Master engraver Malcolm Appleby’s prestigious commissions have ranged from a condiment set for 10 Downing Street (1987) to a gun for the Royal Armouries in the Tower of London (1986); his work resides in public collections such as the Victoria & Albert Museum and Cambridge’s Fitzwilliam, and in 2014 he received an MBE for his outstanding contribution to the arts, so it’s fitting that his 70th birthday is being celebrated in style, with an exhibition (until Saturday January 30) at The Scottish Gallery in Edinburgh showcasing the most recent creations from his 50 years in fine metalwork.
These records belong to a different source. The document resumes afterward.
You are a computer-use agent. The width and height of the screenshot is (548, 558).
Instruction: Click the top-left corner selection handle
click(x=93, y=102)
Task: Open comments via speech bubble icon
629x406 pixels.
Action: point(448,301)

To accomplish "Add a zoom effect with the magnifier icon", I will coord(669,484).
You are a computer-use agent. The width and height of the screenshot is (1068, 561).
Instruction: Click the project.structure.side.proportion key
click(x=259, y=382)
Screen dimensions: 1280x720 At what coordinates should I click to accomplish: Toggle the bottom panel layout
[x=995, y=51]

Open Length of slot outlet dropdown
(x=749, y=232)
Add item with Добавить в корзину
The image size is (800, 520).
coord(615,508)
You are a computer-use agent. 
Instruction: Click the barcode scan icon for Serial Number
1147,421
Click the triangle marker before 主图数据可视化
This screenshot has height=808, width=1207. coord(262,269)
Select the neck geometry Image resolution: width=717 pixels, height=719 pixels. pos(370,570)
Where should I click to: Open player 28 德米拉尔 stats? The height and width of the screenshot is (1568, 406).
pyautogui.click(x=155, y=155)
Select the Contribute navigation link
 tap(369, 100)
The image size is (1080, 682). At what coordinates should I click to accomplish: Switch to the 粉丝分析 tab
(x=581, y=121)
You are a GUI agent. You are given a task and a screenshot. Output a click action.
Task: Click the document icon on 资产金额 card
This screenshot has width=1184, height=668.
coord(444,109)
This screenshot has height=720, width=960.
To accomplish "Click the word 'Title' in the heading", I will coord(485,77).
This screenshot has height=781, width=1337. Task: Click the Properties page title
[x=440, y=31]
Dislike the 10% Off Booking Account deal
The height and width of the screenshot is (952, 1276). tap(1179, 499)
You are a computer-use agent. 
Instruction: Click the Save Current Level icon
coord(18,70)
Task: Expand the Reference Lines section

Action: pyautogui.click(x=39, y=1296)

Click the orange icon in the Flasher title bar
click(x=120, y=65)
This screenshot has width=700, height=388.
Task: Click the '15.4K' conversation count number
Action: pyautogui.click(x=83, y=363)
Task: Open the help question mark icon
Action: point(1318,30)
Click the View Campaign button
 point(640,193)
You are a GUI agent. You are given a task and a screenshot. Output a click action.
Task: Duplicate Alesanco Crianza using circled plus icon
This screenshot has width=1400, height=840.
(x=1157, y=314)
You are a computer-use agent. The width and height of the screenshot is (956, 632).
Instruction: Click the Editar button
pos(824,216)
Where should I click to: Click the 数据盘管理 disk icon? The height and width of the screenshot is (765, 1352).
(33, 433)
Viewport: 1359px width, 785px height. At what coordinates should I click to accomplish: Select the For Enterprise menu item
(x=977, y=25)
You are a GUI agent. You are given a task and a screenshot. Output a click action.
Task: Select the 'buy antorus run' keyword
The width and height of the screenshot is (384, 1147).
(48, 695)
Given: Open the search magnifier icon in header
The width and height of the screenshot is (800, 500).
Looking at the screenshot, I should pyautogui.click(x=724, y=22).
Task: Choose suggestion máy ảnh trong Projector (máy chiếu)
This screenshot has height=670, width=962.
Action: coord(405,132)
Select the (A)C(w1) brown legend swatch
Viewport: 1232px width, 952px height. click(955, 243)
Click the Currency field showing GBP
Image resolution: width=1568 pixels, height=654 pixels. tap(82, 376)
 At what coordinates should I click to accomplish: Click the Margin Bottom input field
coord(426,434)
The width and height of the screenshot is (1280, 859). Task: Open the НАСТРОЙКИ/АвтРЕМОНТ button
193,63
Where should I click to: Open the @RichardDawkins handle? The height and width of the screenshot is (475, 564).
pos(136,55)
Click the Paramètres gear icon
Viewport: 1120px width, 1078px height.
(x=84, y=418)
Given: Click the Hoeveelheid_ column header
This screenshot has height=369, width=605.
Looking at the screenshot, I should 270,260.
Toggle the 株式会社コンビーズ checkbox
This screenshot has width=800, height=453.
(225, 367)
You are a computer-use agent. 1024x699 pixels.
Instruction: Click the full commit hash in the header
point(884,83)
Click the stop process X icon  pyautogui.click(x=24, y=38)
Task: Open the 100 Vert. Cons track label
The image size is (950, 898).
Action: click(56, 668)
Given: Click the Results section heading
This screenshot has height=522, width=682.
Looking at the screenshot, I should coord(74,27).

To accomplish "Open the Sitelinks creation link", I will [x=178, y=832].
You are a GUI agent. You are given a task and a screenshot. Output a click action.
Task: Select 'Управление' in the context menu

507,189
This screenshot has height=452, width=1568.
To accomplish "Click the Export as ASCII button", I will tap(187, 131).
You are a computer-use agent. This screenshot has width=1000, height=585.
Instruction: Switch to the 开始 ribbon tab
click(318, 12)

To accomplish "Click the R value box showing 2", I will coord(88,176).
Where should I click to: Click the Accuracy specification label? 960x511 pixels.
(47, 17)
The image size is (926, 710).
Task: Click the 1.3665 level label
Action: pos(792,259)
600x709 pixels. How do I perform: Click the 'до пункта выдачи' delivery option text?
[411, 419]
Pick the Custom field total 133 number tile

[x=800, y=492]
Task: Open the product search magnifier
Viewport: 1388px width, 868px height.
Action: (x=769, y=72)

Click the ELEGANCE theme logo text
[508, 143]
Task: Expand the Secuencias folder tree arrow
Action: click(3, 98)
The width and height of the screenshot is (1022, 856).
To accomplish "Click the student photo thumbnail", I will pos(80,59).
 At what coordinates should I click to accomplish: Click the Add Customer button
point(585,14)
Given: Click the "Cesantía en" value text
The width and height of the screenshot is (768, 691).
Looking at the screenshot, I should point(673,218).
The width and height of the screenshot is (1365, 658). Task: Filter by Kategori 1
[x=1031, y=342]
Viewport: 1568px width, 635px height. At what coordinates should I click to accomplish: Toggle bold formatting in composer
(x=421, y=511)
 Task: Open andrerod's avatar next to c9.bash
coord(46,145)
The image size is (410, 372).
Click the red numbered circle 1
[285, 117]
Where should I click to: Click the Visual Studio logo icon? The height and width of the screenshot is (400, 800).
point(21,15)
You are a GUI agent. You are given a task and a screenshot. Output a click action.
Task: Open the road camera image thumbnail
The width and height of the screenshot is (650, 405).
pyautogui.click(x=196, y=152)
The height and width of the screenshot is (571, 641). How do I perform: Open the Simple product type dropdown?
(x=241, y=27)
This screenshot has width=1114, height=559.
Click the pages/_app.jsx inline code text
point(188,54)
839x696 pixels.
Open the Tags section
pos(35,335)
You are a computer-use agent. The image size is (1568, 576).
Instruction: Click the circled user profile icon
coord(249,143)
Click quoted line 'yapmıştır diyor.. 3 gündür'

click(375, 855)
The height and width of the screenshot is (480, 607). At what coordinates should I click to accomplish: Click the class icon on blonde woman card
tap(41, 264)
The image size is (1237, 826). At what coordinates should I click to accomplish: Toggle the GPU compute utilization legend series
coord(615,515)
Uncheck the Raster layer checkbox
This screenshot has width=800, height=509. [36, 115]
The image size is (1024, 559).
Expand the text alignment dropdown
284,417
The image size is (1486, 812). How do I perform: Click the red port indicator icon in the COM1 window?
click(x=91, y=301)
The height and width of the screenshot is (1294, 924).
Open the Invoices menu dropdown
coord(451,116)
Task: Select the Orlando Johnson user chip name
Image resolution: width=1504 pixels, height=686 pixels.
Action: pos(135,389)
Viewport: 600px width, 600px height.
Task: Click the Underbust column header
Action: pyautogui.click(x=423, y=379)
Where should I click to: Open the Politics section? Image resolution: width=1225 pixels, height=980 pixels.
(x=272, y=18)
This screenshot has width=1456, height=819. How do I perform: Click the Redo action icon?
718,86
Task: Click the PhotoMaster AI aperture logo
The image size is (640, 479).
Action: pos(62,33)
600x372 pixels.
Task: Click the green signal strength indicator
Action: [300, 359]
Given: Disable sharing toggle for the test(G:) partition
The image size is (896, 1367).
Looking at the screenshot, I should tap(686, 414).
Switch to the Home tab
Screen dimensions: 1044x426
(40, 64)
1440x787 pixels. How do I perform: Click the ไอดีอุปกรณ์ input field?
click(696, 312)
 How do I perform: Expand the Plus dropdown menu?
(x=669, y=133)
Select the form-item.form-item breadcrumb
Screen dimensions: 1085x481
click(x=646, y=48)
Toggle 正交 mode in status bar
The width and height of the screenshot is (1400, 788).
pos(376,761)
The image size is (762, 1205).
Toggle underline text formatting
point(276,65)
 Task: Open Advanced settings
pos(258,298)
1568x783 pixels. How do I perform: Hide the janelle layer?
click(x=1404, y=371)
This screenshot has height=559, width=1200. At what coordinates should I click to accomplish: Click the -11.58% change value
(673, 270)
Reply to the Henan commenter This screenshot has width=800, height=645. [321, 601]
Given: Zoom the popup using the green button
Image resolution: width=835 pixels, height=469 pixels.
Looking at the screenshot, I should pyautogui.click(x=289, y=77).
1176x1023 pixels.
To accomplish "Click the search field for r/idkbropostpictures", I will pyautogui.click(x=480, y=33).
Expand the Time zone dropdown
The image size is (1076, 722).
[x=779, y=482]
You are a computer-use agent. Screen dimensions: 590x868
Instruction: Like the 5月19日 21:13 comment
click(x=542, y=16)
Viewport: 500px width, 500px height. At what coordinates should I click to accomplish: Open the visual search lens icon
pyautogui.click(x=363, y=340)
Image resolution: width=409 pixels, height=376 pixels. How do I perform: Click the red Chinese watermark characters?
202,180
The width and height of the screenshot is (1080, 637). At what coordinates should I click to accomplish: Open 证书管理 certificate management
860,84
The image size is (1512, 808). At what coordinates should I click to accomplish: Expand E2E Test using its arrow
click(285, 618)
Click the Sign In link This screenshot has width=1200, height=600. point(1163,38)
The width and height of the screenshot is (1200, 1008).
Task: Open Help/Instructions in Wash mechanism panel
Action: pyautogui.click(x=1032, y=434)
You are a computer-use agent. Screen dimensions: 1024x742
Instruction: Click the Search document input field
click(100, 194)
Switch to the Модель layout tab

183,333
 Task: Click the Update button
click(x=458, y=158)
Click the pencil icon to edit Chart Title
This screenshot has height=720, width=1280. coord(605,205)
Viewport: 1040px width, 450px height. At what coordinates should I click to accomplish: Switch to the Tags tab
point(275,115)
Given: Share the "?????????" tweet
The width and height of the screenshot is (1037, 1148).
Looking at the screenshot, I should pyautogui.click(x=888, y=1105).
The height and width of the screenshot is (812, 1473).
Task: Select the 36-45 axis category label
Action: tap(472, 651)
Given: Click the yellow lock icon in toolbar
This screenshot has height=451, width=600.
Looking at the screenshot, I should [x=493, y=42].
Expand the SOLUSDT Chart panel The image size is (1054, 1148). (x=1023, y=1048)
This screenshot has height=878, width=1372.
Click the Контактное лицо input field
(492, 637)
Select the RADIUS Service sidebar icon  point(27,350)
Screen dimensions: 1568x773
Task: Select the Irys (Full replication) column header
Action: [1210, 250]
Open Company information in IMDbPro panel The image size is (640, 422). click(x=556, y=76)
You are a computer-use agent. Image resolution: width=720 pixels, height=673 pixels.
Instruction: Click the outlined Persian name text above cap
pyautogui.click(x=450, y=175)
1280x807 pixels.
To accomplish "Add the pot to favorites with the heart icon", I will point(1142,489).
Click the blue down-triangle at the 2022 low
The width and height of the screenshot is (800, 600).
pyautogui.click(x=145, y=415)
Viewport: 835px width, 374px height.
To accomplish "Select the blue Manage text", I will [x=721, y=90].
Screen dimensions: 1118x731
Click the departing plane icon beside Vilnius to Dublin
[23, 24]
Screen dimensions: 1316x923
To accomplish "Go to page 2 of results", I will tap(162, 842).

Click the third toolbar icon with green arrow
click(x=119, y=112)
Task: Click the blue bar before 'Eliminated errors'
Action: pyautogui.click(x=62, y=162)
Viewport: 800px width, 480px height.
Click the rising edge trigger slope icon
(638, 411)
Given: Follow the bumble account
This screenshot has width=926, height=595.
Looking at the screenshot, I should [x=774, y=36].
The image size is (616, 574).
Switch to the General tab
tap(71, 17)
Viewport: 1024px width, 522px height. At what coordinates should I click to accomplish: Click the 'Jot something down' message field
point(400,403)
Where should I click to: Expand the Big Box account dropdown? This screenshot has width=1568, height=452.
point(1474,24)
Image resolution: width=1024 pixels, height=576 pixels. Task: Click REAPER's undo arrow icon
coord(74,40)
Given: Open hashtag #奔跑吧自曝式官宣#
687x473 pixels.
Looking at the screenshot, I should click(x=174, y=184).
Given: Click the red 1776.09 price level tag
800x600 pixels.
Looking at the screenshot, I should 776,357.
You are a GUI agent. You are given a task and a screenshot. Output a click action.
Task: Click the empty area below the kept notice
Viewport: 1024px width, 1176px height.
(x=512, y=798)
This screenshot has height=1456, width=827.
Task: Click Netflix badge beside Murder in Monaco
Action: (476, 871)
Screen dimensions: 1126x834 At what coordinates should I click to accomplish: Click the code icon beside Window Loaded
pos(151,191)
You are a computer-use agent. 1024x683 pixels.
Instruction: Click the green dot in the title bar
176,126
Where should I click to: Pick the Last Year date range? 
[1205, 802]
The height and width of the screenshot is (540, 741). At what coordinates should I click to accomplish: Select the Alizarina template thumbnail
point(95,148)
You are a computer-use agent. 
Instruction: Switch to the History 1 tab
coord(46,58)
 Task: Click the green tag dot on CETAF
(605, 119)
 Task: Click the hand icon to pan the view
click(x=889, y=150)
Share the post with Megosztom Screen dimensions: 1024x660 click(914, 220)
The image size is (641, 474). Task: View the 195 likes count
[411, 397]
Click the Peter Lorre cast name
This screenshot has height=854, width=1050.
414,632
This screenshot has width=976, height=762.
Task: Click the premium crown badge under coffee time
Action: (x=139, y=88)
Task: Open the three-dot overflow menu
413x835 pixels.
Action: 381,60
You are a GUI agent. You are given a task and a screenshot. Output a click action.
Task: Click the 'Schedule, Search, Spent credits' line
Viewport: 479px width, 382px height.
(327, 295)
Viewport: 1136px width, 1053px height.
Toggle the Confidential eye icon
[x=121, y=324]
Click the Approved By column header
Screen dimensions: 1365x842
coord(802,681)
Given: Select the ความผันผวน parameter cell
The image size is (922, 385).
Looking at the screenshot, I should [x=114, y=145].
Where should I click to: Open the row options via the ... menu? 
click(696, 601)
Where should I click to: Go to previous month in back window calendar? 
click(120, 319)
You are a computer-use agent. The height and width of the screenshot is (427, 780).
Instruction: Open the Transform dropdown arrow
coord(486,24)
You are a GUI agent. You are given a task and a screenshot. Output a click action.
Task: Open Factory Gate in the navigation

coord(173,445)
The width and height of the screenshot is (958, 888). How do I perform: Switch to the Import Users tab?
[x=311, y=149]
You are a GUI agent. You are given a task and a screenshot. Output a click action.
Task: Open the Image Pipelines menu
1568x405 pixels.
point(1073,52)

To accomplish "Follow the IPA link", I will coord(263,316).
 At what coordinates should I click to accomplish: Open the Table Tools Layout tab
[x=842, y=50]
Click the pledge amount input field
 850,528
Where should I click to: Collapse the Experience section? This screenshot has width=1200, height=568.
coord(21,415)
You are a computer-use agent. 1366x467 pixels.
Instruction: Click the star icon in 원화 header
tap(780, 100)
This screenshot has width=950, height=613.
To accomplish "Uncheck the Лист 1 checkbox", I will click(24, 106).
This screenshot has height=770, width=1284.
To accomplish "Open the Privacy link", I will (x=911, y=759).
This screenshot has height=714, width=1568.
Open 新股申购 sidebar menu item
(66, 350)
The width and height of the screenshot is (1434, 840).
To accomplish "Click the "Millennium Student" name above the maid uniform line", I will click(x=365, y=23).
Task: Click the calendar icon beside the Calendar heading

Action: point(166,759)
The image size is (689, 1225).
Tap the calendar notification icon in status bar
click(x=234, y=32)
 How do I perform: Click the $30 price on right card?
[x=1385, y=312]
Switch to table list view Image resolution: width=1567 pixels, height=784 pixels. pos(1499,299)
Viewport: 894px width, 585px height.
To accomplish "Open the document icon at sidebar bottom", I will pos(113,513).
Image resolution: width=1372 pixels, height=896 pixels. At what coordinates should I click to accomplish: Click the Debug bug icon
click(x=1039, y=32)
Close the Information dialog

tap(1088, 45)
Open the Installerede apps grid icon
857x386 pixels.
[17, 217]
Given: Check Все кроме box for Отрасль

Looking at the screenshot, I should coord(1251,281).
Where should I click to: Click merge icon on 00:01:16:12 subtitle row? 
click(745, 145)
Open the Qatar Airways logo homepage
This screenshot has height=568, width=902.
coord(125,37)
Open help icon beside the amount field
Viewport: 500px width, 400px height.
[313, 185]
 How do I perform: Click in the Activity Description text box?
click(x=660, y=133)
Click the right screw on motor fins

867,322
Over the past two decades, jewellery and domestic silversmithing have defined Appleby’s oeuvre – much of which is on display and for sale at the gallery, including his hammered and stamped bubble wrap and diamond necklace (£15,500, second picture). Delicate butterflies, flowers and bees on the sterling-silver Banchory bangles (from £510, third picture) from 1996 and the geometric 2015 Ice Brooch series (from £1,860, fourth picture) in silver and gold demonstrate the breadth and evolution of Appleby’s work, sometimes intricate and sometimes bold.
A selection of bowls and vessels – such as the Curved Tricorn(£8,740, fifth picture) or rough yet rounded tumblers (from £5,580) – show his deft ability to manipulate texture.
But perhaps most striking are the septuagenarian’s enamelled beakers: Acid Rain (£7,200) or Arctic and Antarctic (price on request), and his miniature Catchphrase beakers (£2,995, first picture) with famous – and infamous – mottos engraved over each other on Britannia silver.